Am 15. Juli 2009 um 23:15 Uhr
Plattform? Der Herr denkt hier aber sehr stark an meine Diplomarbeit… ;-)
Am 16. Juli 2009 um 23:15 Uhr
@Maximus
Das hat mich tatsächlich etwas inspiriert zu dieser Formulierung. :-)
@Andi
Was siehst du denn in StudiVZ groß, was die Freunde machen? Da sieht man doch in Facebook viel mehr – vorausgesetzt natürlich, die Freunde sind da drin. Das sehe ich derzeit als größten Wettbewerbsvorteil vom StudiVZ – dort ist (noch) die größere Masse und die Netzwerkeffekte schlagen somit voll durch.
Am 20. Juli 2009 um 18:19 Uhr
Und prompt les ich heute bei Twitter die Meldung Facebook überholt StudiVZ und wkw.
Scheint also was dran zu sein… :-)
Am 4. August 2009 um 00:22 Uhr
Es ist soweit: Facebook hat Xing überholt: 607 zu 606. Das ging schnell. StudiVZ ist bei 569, das holt nicht mehr auf.

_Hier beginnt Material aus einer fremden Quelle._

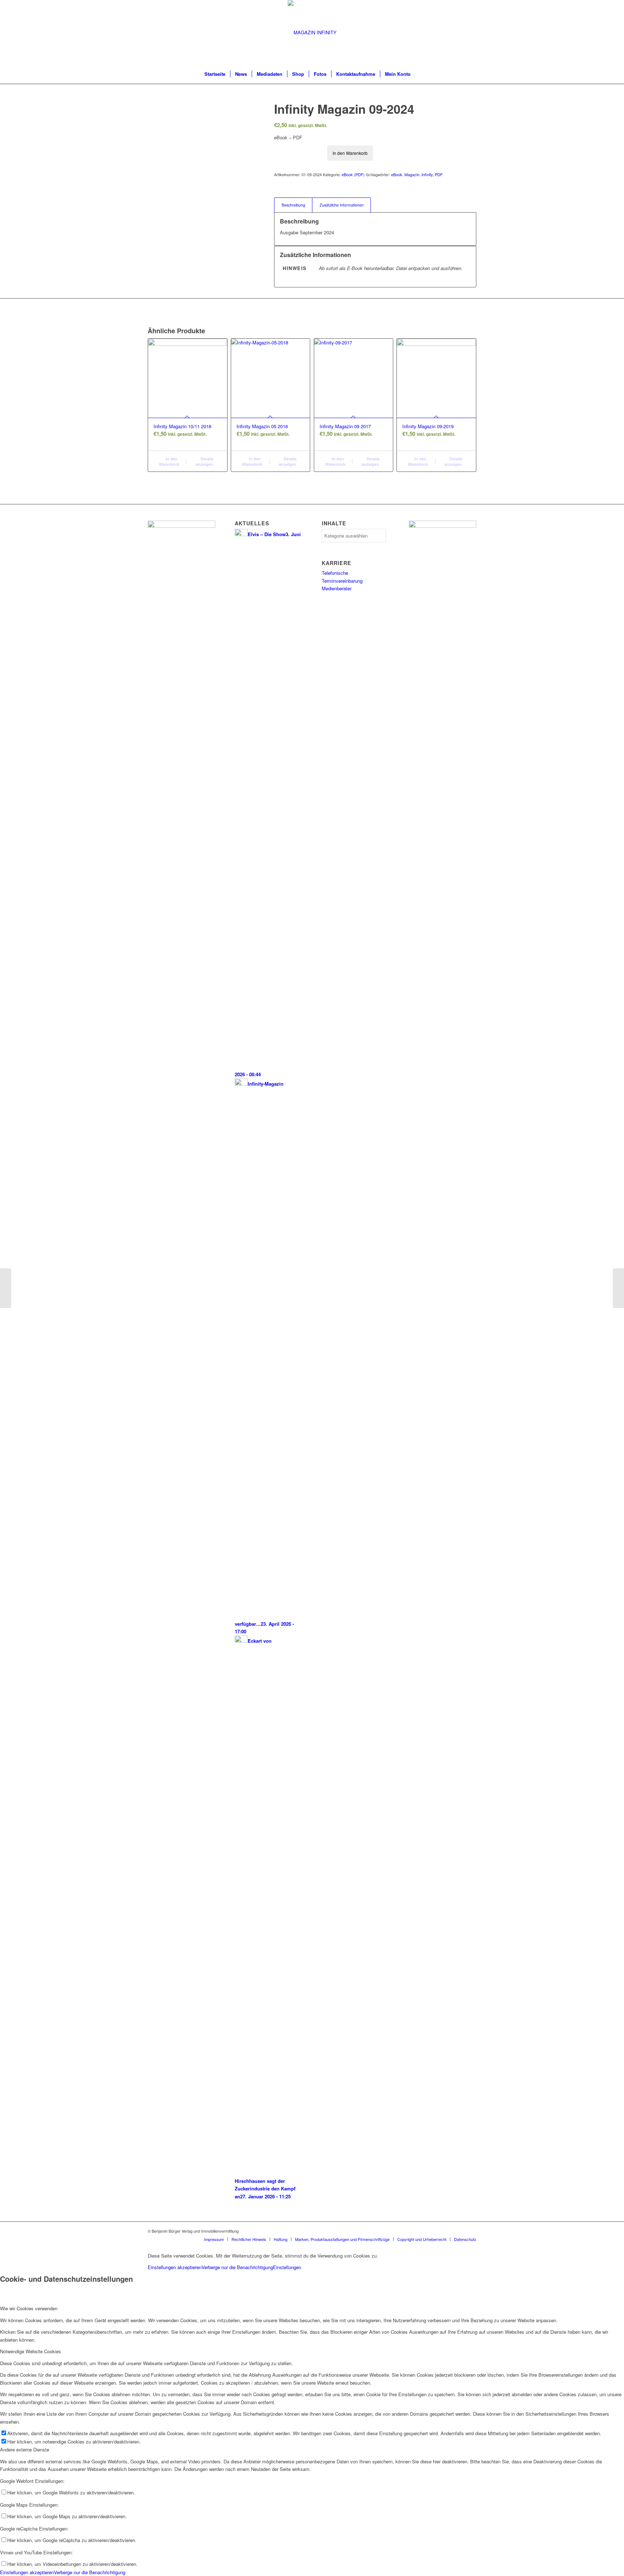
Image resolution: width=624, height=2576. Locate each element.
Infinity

Am 25. August 2009 um 12:05 Uhr
soziale netzwerke: studivz scheint das rennen gegen facebook endgültig zu verlieren – xing behauptet sich jedoch gegen linkedin
schreibt die faz heute
http://www.faz.net/s/RubE2C6E0.....ntent.html
Am 25. August 2009 um 14:41 Uhr
Wundert mich alles gar nicht – und LinkedIn ist echt Mist. Macht definitiv keinen Spaß, sich da aufzuhalten.
Am 11. Oktober 2010 um 21:29 Uhr
Besucherzahlen von Social Networks: VZ ade!…
Oft wurde mir die Frage gestellt, wie wohl der Kampf zwischen Facebook und studiVZ ausgehen wird. Da war längst klar, dass Facebook den Vorsprung vom studiVZ sehr schnell eingeholt hat und über immense Wachstumsraten verfügt. Allerdings …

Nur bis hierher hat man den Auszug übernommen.